December 17, 2012
While this story is not really that relevant to the subject in hand, it does appear that a museum is acting like a microcosm of the subject it is supposed to be educating people about.
On the one hand, you have Britain (in the days of the British Empire), regularly taking items from other countries that were under its control, on the basis that these items were taken on loan to be studied, yet when the original owners asked for them back, the return was rarely forthcoming & they discovered that the items were now held in some grand museum & could no longer legally be returned.

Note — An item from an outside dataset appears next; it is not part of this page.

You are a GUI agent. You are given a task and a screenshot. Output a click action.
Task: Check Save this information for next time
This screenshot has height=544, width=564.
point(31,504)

Contrast this with a museum set up to tell the story of the days of Britain’s empire (looking at it from a present day perspective), that borrowed various items on loan from individuals – yet when the original owners asked for the items back after the museum had closed, they discovered that their property had been lost or sold at auction.
History repeats itself, for as long as public institutions do not have proper procedures in place that give equal weighting to the acquisition & the deaccessioning of items in their collections.
Row erupts over British empire museum’s ‘lost’ artefacts
144 items loaned to British Empire and Commonwealth Museum believed to be missing, with some sold without owners’ consen
The Guardian, Monday 10 December 2012
Almost 150 artefacts lent to a museum set up to tell the story of Britain’s colonial past may be missing, it has emerged, with some of them having been sold without their owners’ permission.
Trustees of the British Empire and Commonwealth Museum in Bristol, which has now closed, are in talks with about six of the owners about compensation.